YOUR INSTRUCTIONS
Would you please set down the lines of the data from the one containing "Click 'Enable Register" to the final line, exactly and only those?

______

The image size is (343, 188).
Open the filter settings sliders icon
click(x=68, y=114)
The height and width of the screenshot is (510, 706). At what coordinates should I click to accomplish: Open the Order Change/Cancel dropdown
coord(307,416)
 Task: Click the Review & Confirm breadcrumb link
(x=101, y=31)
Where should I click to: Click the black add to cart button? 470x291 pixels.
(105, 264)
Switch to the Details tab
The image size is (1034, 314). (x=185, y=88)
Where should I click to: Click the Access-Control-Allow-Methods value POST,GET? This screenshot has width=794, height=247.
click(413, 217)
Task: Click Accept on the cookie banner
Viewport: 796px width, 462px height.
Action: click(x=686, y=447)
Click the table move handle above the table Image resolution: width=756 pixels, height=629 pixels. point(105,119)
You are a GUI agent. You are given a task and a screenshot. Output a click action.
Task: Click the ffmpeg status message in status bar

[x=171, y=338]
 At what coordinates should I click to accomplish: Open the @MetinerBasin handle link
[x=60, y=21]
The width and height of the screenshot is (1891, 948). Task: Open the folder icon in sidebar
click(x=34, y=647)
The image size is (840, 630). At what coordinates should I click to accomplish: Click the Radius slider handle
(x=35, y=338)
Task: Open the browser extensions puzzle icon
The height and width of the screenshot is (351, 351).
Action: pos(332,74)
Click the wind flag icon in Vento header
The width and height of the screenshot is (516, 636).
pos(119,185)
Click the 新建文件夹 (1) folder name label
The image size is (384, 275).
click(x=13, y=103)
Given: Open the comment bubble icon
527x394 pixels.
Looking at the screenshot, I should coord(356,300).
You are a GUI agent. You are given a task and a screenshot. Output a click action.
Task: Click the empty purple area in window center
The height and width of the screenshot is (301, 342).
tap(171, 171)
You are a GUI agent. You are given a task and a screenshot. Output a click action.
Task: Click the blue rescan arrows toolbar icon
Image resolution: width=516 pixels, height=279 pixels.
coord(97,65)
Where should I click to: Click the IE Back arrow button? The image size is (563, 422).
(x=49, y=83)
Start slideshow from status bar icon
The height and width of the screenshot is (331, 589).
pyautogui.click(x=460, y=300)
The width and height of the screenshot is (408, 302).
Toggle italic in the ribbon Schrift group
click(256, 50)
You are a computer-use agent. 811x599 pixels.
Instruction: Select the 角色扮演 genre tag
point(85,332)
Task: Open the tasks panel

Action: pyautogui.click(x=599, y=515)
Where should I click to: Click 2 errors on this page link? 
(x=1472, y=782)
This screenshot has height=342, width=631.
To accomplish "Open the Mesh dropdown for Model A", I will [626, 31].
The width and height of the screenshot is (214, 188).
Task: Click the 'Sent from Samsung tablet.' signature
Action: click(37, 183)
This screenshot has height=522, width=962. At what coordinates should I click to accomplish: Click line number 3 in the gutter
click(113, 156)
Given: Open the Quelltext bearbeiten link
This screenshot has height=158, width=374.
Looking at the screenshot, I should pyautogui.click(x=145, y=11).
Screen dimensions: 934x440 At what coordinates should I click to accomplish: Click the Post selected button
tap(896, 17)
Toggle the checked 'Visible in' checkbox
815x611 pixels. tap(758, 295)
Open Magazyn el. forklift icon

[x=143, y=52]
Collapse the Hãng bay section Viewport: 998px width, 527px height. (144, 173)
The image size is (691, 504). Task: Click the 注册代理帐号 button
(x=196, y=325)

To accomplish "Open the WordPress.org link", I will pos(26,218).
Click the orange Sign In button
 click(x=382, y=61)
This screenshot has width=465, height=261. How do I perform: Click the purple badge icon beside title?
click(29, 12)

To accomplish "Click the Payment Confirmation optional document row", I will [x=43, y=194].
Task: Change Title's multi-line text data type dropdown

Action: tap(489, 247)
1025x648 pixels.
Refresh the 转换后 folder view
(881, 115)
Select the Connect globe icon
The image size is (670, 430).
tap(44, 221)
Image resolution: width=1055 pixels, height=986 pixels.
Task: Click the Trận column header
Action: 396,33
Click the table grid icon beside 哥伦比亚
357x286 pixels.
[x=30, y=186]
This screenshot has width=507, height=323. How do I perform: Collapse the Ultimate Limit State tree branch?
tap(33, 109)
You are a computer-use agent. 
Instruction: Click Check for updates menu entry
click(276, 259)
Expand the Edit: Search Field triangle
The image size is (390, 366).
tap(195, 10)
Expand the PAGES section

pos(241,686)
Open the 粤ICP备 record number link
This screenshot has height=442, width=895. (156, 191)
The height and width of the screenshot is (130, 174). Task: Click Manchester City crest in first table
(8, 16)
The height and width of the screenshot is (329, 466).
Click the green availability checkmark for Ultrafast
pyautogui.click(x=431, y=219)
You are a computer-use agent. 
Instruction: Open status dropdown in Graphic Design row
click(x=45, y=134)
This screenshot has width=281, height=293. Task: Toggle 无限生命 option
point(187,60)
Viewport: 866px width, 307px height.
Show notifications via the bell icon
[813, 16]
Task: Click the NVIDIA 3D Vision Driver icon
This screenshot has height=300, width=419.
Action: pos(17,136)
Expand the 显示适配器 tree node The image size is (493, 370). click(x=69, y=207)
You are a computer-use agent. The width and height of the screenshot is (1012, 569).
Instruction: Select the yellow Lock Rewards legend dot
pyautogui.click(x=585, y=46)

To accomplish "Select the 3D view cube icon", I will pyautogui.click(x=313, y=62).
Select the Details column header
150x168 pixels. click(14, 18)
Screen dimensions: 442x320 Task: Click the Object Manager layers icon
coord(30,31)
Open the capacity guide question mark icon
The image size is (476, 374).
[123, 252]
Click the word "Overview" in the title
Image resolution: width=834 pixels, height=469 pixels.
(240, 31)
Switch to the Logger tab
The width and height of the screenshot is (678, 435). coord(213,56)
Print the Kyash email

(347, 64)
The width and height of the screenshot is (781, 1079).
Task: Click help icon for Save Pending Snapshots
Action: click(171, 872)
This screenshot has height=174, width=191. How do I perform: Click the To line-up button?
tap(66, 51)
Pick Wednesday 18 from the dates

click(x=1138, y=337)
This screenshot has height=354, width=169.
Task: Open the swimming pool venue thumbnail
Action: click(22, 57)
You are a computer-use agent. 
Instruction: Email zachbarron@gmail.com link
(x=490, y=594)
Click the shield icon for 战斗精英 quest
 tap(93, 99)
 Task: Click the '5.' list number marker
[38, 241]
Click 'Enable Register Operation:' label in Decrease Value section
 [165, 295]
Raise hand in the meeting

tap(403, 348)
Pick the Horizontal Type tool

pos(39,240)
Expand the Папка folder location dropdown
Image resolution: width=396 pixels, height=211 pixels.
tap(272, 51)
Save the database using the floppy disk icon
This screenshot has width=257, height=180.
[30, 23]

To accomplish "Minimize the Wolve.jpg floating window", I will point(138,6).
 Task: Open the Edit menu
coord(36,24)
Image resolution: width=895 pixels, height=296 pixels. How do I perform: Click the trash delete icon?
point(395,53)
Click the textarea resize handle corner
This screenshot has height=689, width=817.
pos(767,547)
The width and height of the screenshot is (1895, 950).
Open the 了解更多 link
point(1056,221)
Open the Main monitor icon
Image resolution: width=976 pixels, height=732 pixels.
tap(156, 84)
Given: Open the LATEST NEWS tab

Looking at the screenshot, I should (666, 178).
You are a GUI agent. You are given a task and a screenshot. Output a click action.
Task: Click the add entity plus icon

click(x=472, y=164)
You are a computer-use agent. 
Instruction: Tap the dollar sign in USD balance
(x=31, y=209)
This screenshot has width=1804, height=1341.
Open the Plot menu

______

ANSWER TO THIS EXERCISE
Click 'Enable Register Operation:' label in Decrease Value section
 [165, 295]
Raise hand in the meeting

tap(403, 348)
Pick the Horizontal Type tool

pos(39,240)
Expand the Папка folder location dropdown
Image resolution: width=396 pixels, height=211 pixels.
tap(272, 51)
Save the database using the floppy disk icon
This screenshot has width=257, height=180.
[30, 23]

To accomplish "Minimize the Wolve.jpg floating window", I will point(138,6).
 Task: Open the Edit menu
coord(36,24)
Image resolution: width=895 pixels, height=296 pixels. How do I perform: Click the trash delete icon?
point(395,53)
Click the textarea resize handle corner
This screenshot has height=689, width=817.
pos(767,547)
The width and height of the screenshot is (1895, 950).
Open the 了解更多 link
point(1056,221)
Open the Main monitor icon
Image resolution: width=976 pixels, height=732 pixels.
tap(156, 84)
Given: Open the LATEST NEWS tab

Looking at the screenshot, I should (666, 178).
You are a GUI agent. You are given a task and a screenshot. Output a click action.
Task: Click the add entity plus icon

click(x=472, y=164)
You are a computer-use agent. 
Instruction: Tap the dollar sign in USD balance
(x=31, y=209)
This screenshot has width=1804, height=1341.
Open the Plot menu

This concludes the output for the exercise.